• **Directions for this task**: Each entry that follows is to be copied exactly, minus any pictures.

• **Extracted information**:

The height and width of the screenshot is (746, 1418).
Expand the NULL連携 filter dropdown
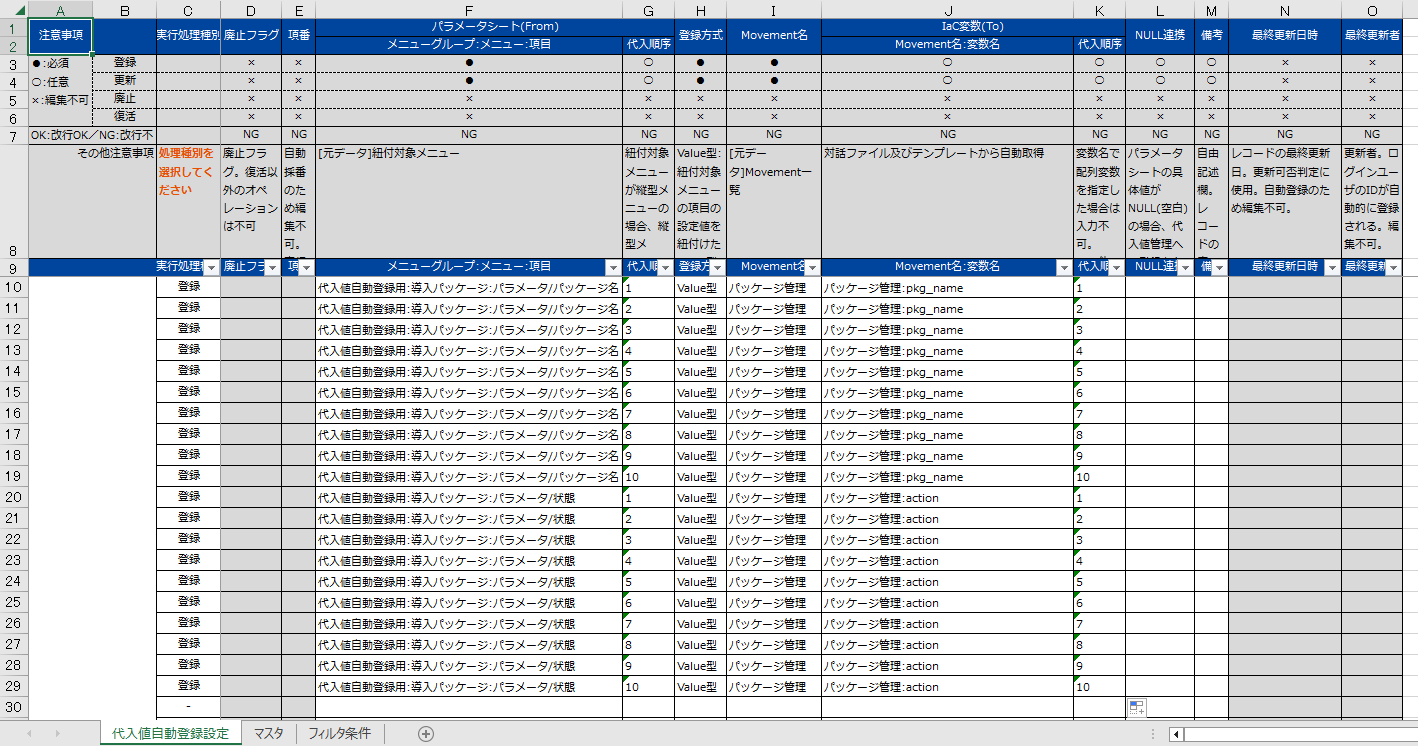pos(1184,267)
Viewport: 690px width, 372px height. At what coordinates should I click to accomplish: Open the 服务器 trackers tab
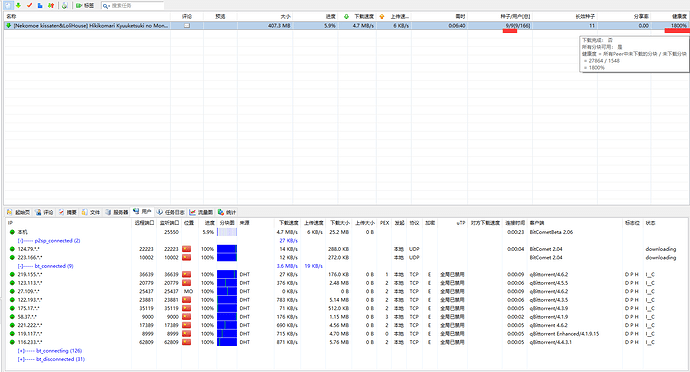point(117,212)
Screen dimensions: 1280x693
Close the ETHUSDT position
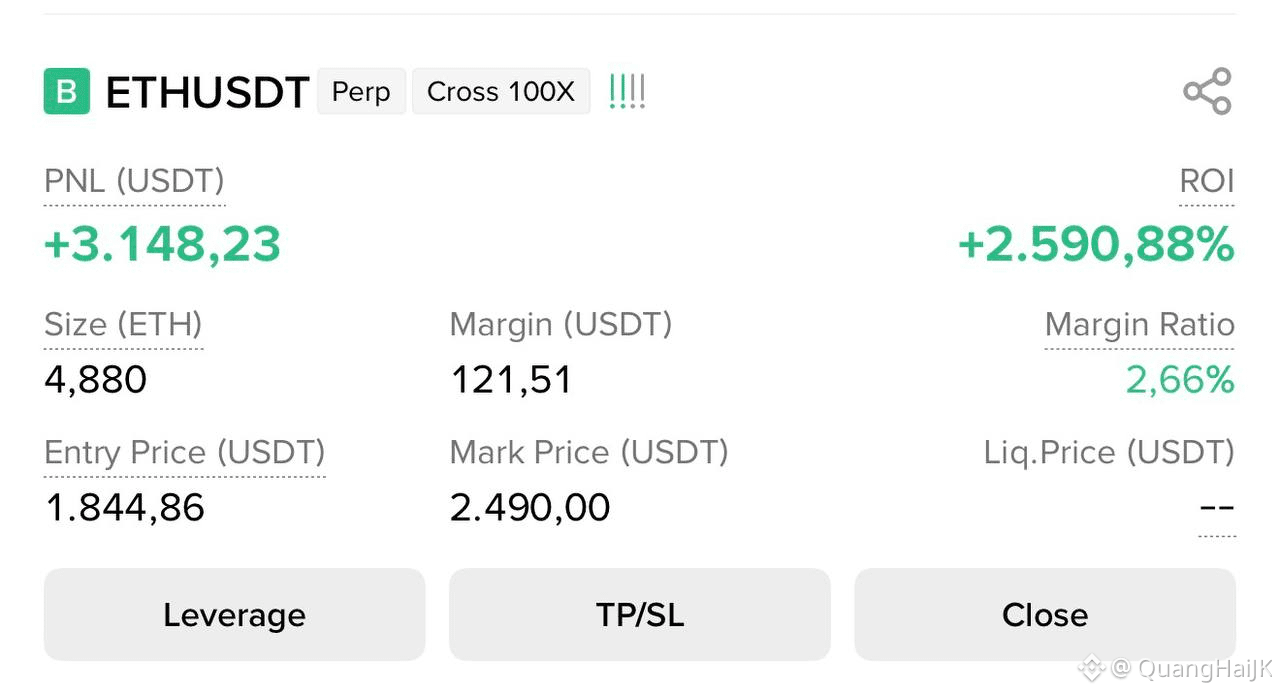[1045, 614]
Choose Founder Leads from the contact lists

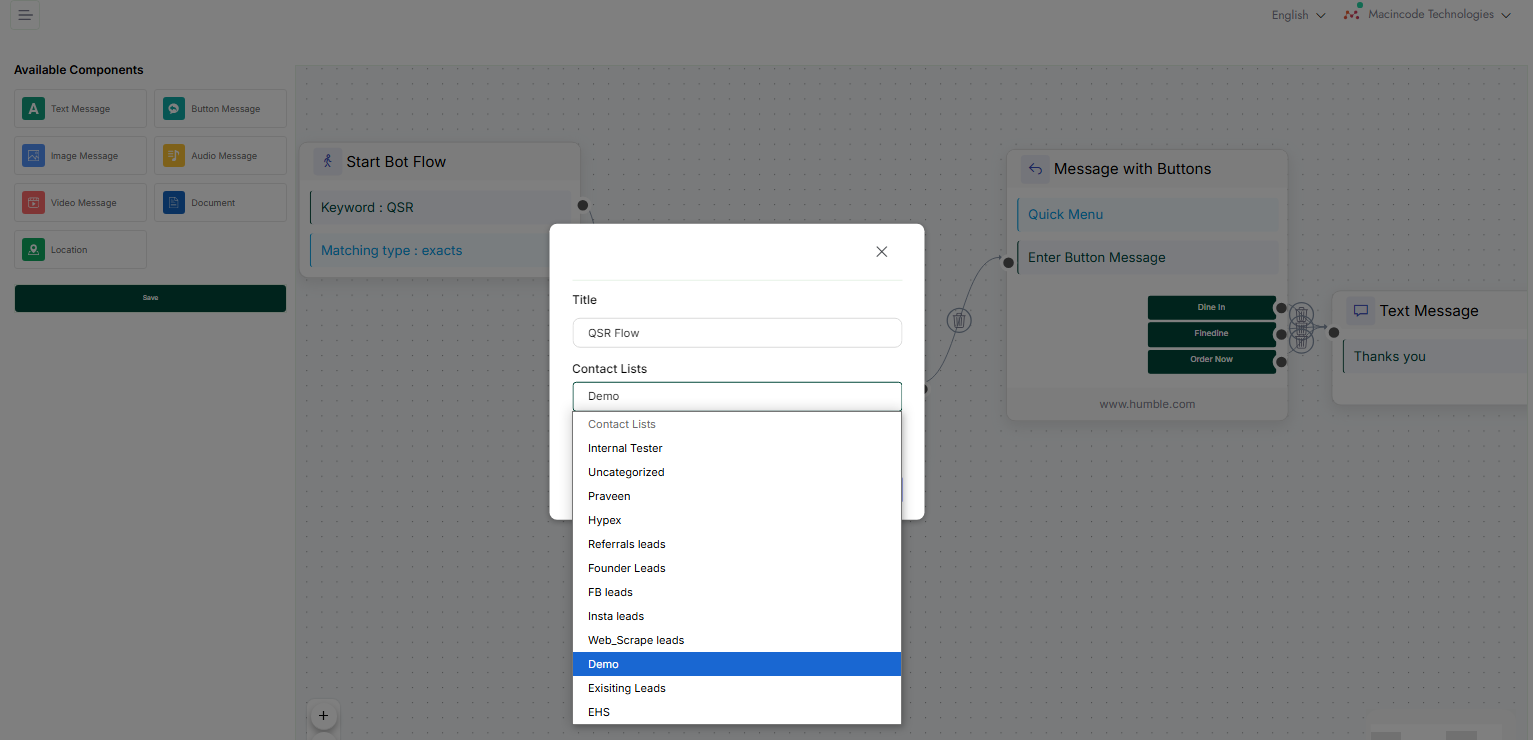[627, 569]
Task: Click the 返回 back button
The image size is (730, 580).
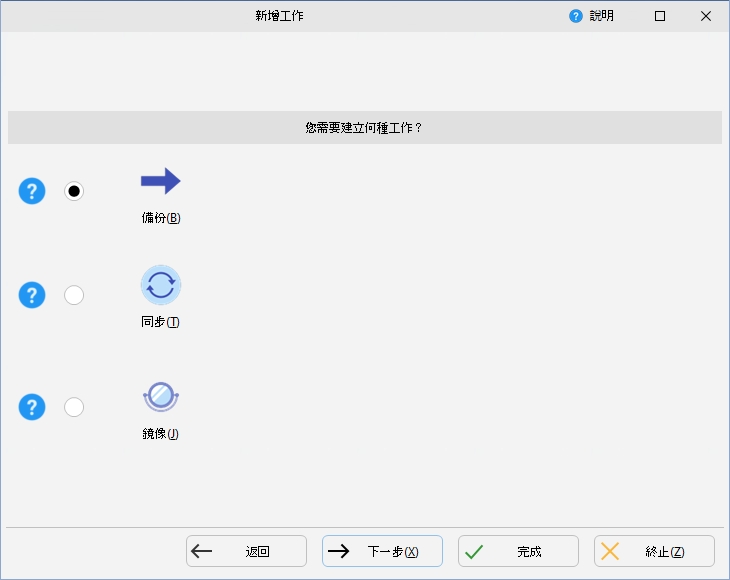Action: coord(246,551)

• **Answer box**:
The height and width of the screenshot is (746, 1418).
Expand the NULL連携 filter dropdown
pos(1184,267)
Viewport: 690px width, 372px height. At what coordinates should I click to accomplish: Open the 服务器 trackers tab
point(117,212)
Screen dimensions: 1280x693
Close the ETHUSDT position
[1045, 614]
Choose Founder Leads from the contact lists

[627, 569]
Task: Click the 返回 back button
The image size is (730, 580).
Action: coord(246,551)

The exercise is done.